Honorine passa sa petite tête sous le bras de sa mère.

– Que lis-tu ? Est-ce la mort du mari de la princesse de Clèves ?

– Non. C'est une lettre que m'a envoyée Mlle Bourgeoys de Montréal. C'est une religieuse, informa-t-elle Séverine, une nonne papiste comme tu dis. Elle est venue fonder Ville-Marie avec la recrue de M. de Maisonneuve, et y ouvrir une école pour enseigner les enfants des colons et des artisans.

– Je me souviens d'elle, dit Honorine, nous l'avons rencontrée à Tadoussac avec, dans ses bras, un petit enfant malade qu'elle avait empêché des matelots de jeter à la mer.

Une fois de plus, Angélique s'étonna de la mémoire surprenante de ce bout de fille.

Chapitre 17

Les réflexions de Nathanaël parlant de son patrimoine répondaient aux préoccupations de Séverine et, un peu plus tard, elle reprit la discussion.

– Oh ! Dame Angélique, c'est vrai, je veux retourner à La Rochelle. Pourquoi sommes-nous parties ? Moi aussi là-bas, j'ai un patrimoine. J'aimais ma maison et ses beaux meubles. Nous avions aussi des champs hors les murs et une autre grande demeure à l'île de Ré que les « papistes » ont donnée à notre tante Demuris parce qu'elle s'était convertie. Cela est injuste et inique, et nous n'aurions pas dû abandonner nos biens.

– Séverine, ne venons-nous pas de faire ensemble un beau voyage ?

– Oui, mais j'en ai assez de tous ces Anglais.

– Ils appartiennent pourtant comme toi à la religion réformée.

– Ce n'est pas la même chose. Et puis nous, nous sommes surtout français. Les gens de Salem me traitaient de « papiste » à cause de mes façons. Grand bien leur fasse ! Je préfère mes façons aux leurs. Ils sont raides comme des piquets. À La Rochelle, j'aurais pu trouver un parti à ma convenance, mais ici, je n'aurai le choix qu'entre d'exécrables catholiques ou des étrangers. Les jeunes gens réformés de Gouldsboro n'ont ni religion ni culture et il y en a d'ailleurs si peu.

Honorine lui entoura le cou de son petit bras.

– Ne pleure pas, ma mie Séverine, je t'aime bien ! Qu'est-ce que j'aurais fait sans toi chez les Anglais ?

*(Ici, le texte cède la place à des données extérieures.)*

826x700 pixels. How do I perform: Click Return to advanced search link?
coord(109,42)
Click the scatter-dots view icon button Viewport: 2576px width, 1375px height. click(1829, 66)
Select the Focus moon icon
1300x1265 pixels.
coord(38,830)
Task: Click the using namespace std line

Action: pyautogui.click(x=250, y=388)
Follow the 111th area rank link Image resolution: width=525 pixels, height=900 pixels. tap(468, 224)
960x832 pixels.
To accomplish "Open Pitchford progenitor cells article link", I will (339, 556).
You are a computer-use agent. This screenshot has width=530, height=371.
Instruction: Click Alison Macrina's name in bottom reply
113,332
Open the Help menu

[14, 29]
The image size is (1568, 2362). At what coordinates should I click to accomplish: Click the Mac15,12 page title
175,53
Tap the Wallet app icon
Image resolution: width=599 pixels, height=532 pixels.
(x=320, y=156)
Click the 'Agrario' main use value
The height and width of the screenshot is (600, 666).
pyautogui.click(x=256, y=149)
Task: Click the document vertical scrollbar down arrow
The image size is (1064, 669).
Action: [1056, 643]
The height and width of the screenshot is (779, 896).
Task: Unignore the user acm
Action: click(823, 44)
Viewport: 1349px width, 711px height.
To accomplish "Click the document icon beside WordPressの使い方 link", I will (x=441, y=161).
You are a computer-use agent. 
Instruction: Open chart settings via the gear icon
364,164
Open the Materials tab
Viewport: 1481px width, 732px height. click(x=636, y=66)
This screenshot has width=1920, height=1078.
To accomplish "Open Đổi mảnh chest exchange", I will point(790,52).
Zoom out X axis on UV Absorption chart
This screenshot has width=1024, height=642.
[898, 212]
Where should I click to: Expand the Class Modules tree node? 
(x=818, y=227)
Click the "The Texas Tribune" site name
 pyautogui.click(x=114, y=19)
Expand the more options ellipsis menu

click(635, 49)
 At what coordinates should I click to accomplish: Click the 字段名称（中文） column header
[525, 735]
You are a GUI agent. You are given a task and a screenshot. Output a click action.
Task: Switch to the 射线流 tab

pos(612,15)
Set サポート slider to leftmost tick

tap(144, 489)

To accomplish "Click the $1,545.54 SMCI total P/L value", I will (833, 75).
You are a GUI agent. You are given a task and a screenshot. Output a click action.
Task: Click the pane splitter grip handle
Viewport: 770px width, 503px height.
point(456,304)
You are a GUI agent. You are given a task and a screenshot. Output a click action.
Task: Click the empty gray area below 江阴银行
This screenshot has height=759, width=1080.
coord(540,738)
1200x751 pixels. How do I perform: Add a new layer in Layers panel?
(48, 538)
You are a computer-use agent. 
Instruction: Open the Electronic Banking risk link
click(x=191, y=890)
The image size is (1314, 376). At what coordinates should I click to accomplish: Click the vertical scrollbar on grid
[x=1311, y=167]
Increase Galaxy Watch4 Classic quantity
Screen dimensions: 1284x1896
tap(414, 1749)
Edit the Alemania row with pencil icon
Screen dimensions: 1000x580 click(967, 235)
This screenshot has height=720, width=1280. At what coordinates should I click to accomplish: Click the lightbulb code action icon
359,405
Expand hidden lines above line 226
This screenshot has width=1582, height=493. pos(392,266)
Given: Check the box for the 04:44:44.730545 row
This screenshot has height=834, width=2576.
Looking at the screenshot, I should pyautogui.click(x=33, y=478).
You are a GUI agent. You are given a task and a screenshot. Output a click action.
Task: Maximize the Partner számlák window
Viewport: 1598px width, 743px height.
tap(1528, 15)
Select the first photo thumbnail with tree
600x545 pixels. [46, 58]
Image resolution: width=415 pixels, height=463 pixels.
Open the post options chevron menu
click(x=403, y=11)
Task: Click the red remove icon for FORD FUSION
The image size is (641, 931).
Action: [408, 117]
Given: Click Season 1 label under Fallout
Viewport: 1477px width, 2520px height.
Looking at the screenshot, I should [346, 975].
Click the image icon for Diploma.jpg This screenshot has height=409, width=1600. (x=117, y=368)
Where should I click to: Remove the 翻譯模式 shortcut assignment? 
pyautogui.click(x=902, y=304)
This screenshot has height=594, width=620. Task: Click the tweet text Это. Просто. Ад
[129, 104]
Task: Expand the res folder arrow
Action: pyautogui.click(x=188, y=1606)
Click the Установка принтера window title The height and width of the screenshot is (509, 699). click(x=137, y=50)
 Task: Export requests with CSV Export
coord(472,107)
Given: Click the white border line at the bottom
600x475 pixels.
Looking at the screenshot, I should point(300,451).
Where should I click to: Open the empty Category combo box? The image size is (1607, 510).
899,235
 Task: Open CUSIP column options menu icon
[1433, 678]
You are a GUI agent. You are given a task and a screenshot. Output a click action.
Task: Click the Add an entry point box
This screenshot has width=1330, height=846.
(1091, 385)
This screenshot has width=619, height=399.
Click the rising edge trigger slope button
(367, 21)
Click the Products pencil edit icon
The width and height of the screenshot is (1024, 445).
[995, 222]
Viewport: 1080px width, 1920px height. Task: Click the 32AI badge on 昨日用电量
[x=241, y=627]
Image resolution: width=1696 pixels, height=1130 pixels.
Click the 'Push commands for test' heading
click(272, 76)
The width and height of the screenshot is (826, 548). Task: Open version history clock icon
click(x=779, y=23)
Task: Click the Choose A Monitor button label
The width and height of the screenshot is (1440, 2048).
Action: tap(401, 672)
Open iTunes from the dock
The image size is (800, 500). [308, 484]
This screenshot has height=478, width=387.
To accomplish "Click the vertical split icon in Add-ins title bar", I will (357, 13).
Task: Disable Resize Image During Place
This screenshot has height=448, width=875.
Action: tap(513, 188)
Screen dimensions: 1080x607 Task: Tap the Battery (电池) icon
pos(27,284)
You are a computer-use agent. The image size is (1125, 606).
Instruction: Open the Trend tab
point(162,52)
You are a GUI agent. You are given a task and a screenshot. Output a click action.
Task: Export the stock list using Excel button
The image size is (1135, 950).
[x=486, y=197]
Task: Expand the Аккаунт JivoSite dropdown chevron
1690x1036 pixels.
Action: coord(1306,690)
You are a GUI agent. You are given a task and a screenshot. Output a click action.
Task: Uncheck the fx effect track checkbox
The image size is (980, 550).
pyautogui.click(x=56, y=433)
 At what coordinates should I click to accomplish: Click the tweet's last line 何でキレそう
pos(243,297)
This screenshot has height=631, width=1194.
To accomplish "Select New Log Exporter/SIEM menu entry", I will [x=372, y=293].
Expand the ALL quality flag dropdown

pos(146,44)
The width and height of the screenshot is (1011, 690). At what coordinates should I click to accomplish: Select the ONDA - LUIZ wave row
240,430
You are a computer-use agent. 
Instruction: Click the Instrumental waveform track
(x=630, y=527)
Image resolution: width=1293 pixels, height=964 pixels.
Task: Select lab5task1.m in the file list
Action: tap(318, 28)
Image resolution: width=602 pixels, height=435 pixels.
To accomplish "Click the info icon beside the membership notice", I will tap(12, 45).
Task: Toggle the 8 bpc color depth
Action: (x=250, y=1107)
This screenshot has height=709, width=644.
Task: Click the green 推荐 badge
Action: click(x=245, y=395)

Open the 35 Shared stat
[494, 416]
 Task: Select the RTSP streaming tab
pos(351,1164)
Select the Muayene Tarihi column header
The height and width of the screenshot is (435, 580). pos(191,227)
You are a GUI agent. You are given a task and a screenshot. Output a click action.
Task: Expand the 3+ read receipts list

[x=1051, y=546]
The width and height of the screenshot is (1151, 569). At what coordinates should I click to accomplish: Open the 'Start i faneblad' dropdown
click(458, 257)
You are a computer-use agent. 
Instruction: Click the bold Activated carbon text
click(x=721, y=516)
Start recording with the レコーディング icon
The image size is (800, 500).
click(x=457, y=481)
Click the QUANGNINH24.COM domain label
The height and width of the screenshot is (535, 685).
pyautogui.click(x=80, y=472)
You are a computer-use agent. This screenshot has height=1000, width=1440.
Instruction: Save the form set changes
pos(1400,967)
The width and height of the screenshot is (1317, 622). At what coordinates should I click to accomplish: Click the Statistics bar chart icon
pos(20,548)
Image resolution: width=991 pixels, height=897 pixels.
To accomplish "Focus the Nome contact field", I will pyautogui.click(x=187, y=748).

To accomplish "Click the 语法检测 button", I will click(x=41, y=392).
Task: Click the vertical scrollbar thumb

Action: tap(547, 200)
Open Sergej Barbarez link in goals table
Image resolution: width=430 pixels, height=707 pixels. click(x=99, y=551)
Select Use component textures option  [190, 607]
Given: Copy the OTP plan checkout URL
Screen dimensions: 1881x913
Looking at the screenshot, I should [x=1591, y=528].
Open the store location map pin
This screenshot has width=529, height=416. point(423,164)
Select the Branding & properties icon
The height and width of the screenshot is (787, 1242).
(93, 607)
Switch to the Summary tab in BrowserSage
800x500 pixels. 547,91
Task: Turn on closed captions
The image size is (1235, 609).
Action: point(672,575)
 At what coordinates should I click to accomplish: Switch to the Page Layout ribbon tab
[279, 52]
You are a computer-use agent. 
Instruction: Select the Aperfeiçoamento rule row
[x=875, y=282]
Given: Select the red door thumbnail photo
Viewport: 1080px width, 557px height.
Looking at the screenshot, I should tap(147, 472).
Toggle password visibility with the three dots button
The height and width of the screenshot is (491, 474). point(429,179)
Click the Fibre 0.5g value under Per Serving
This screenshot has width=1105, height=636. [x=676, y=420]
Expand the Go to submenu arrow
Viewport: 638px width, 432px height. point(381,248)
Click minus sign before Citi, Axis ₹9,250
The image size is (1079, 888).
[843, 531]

Séverine traversait une crise et Angélique souhaitait l'en voir remise avant qu'elle retrouvât, à Gouldsboro, sa famille, son père Gabriel Berne, ses deux frères Martial et Laurier, sa belle-mère, la douce Abigaël, et ses deux demi-sœurs nées en terre d'Amérique.

– On se demande pourquoi les huguenots français ont échoué dans leurs entreprises en Amérique ? C'est à cause de leur attachement au roi et au pays. En effet, pour réussir, il n'y a qu'à suivre le chemin de Champlain, un huguenot comme les autres mais qui a abjuré. Devenu catholique, il n'a plus connu que réussite et gloire. Tout cela est clair. Abjure ou disparais. Voilà notre lot. Ici ou là, c'est l'étouffement. Nous ne pouvons survivre hors de notre terre, coupés de notre royaume. Il y a longtemps que j'ai compris que nous aurions dû rester sur notre sol et garder La Rochelle par les armes.